I would only refactor isSingleFile as shown below
Anton Goloborodko
@golobor
Apr 28 2017 22:02
oh, absolutely, i'd be super curious to know
Paolo Di Tommaso
@pditommaso
Apr 28 2017 22:02
boolean isSingleFile(object)  {
  object instanceof Path   
}
Anton Goloborodko
@golobor
Apr 28 2017 22:02
oh
that's it ? :))
nice!
Paolo Di Tommaso
@pditommaso
Apr 28 2017 22:02
yes :)
Anton Goloborodko
@golobor
Apr 28 2017 22:02
btw, what if it's a list with a single file?
Paolo Di Tommaso
@pditommaso
Apr 28 2017 22:03
it can't happen
Anton Goloborodko
@golobor
Apr 28 2017 22:03
ah, ok :)
Paolo Di Tommaso
@pditommaso
Apr 28 2017 22:03
then you can reformat all tag without an external closure eg
tag "library:${library} run:${run}"
Anton Goloborodko
@golobor
Apr 28 2017 22:04
oh!
Paolo Di Tommaso
@pditommaso
Apr 28 2017 22:04
it's implicit
Anton Goloborodko
@golobor
Apr 28 2017 22:04
makes sense, indeed
i remember now that some of the examples had it like that
Paolo Di Tommaso
@pditommaso
Apr 28 2017 22:08
as soon as you will have a README in your repo I will include it in the Featured pipelines in our list :)
Anton Goloborodko
@golobor
Apr 28 2017 22:09
this is crazy, thank you so much! :)
Paolo Di Tommaso
@pditommaso
Apr 28 2017 22:09
ahah
Anton Goloborodko
@golobor
Apr 28 2017 22:10
we'll have docs in the next week or two, I'll let you know! Again, thank you so much!
Paolo Di Tommaso
@pditommaso
Apr 28 2017 22:12
Great, I want definitely learn more about it. You are very welcome!

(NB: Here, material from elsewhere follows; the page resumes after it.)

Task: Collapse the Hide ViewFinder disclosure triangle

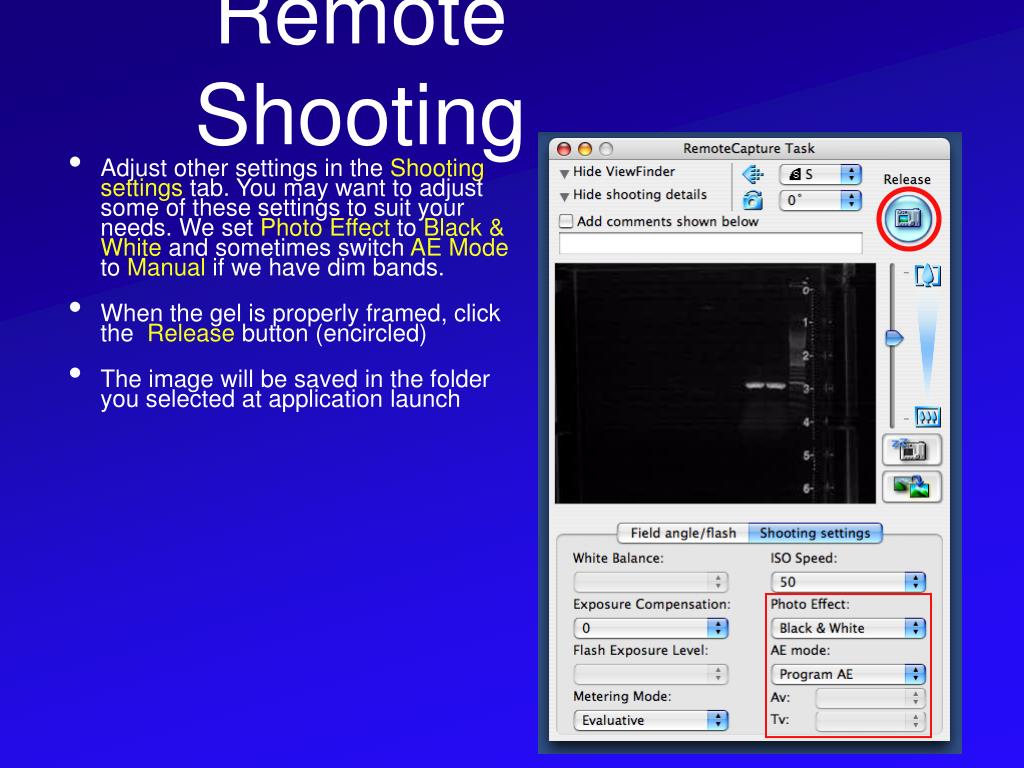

then you if you want to be a real pro, you could setup CI server for your pipeline
like for example
Anton Goloborodko
@golobor
Apr 28 2017 22:15
yeah, that sounds like a very useful idea! I did set up travis for the custom CLI apps used by distiller (https://travis-ci.org/mirnylab/pairsamtools), but when it comes to pipelines I wasn't sure how to approach it. I will definitely take a look at your example and implement something of this sort - the peace of mind that comes from tests is worth any effort. :)
Paolo Di Tommaso
@pditommaso
Apr 28 2017 22:16
exactly, with docker it's straightforward.
the only boring thing is to create a dataset small enough that can be included in the repo to test the pipeline execution
Paolo Di Tommaso
@pditommaso
Apr 28 2017 22:21
OK, going offline. Quite late here. :wave:
Anton Goloborodko
@golobor
Apr 28 2017 22:35
oh, got caught in a chat with labmates. :) Everyone is very excited about nextflow! Again, thank you for your help, hope to stay in touch!